Inside Credit Management
Credit managers oversee the credit lending process for banks, credit card companies and other financial institutions that issue or deal with credit. Managers may develop credit rating criteria, define credit ceilings and oversee credit collection accounts. Both small and large financial institutions utilize credit management specialists, and those who work for smaller institutions are usually also responsible for assisting customers in filling out credit applications, responding to complaints made by customers and determining the company’s credit regulations. Credits managers can be found working in banks, credit card companies, credit unions, investment firms or in non-financial institutions that deal with consumer credit or investments, such as corporations, universities and hospitals.
How is credit management defined?
There is no clear definition of what credit management is. It is usually regarded as assuring that buyers pay on time, credit costs are kept low, and poor debts are managed in such a manner that payment is received without damaging the relationship with that buyer. A trade credit insurance company does all that. Either directly or in conjunction with a company’s credit department. An approved credit management policy can offer assurances to a financing bank, which may facilitate financing.
What credit management tools are available to the credit manager?
Suppliers that deliver goods and/or services on credit will have to manage this credit risk to ensure that payment is received on time. Several tools come to the aid of today’s credit manager. These can be used as additional security to existing credit management procedures. If no procedures are in place, these tools can assist in setting these up.
One of the most important credit management tools is reliable up to date buyer information. A supplier only sees one side of his buyer. Independent information is essential for efficient credit management.
A buyer may be sound, but the country he is in may be experiencing problems. Country reports detect trends and alert exporters before serious problems arise in a particular country.
Suppliers need to manage their outstanding receivables. This can be done through complex financial solutions. Alternatively companies can insure against bad debts through a trade credit insurance policy, obtain detailed market intelligence, implement ledger management, factor, or seek professional help in recovering debts.
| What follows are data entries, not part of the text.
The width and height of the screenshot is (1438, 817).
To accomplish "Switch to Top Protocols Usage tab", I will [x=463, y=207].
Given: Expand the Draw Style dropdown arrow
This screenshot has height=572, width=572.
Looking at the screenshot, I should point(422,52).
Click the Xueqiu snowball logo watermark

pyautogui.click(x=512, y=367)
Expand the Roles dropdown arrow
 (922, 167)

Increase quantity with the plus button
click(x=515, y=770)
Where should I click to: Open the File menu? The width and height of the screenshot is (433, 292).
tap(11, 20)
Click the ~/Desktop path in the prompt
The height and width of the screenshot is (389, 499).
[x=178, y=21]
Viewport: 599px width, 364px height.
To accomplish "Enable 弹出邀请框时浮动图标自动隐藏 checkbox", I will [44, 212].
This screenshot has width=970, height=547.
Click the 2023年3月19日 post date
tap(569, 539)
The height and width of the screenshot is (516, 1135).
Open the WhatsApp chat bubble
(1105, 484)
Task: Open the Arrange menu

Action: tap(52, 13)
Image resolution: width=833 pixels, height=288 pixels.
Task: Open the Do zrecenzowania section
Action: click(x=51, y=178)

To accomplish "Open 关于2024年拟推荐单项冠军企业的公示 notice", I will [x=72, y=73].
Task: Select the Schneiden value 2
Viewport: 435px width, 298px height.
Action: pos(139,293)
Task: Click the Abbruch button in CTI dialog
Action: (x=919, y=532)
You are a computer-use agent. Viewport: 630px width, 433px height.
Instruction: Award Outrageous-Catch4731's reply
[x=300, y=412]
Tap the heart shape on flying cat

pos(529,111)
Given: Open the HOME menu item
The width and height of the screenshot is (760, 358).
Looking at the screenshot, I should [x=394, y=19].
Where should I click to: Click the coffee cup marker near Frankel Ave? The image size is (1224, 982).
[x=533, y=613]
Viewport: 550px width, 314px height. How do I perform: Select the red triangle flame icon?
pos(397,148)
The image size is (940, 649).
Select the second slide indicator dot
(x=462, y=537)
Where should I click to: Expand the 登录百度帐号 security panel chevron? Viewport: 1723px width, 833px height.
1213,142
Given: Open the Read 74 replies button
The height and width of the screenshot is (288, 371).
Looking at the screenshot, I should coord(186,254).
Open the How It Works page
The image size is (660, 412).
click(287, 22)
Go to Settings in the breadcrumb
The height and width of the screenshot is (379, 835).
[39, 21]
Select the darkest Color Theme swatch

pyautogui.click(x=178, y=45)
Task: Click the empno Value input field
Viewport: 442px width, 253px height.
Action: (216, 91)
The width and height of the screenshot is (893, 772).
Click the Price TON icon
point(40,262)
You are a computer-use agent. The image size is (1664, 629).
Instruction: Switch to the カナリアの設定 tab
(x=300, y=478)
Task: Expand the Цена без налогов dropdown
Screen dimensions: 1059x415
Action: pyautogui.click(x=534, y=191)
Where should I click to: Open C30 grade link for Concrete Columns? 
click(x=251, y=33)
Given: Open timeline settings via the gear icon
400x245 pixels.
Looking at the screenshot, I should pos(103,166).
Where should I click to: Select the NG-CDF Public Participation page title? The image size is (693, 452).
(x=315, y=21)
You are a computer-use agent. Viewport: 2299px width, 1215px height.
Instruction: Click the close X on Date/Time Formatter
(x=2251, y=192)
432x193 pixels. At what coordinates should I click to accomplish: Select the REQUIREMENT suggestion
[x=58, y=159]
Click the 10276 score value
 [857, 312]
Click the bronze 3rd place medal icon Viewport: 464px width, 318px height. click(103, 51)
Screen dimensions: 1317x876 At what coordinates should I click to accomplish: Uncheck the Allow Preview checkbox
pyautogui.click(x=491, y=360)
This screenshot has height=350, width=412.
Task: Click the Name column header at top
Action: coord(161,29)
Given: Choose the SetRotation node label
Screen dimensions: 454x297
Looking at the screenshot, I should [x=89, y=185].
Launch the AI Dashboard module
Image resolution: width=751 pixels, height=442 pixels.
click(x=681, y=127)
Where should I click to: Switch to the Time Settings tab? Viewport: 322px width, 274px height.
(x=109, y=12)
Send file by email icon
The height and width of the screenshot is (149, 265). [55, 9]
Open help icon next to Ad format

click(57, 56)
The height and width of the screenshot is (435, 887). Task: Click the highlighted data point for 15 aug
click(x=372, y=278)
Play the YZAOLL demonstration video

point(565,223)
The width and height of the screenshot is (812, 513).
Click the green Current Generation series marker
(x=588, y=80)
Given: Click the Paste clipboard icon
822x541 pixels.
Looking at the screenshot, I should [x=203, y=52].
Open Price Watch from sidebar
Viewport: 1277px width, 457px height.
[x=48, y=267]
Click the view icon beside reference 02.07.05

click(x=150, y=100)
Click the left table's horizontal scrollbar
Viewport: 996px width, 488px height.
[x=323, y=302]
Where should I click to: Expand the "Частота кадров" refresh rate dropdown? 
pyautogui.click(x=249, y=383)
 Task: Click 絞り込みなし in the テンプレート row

Pro-active debt collection procedure has a high success rate. A buyer may be in difficulty, but the supplier can still control payments, provided professional debt collection procedures are in place. Most trade credit insurance companies either offer debt collection services, or have partnered with specialised collections firms.
By transferring receivables, this financial technique makes it possible for companies to fund all or some of their invoices and thus cover their operating capital requirements; obtain cover against their customers’ insolvency; obtain payment of receivables with shorter payment terms; obtain information on their customers’ financial soundness; outsource or vary their administrative expenses; and optimize current assets and liabilities.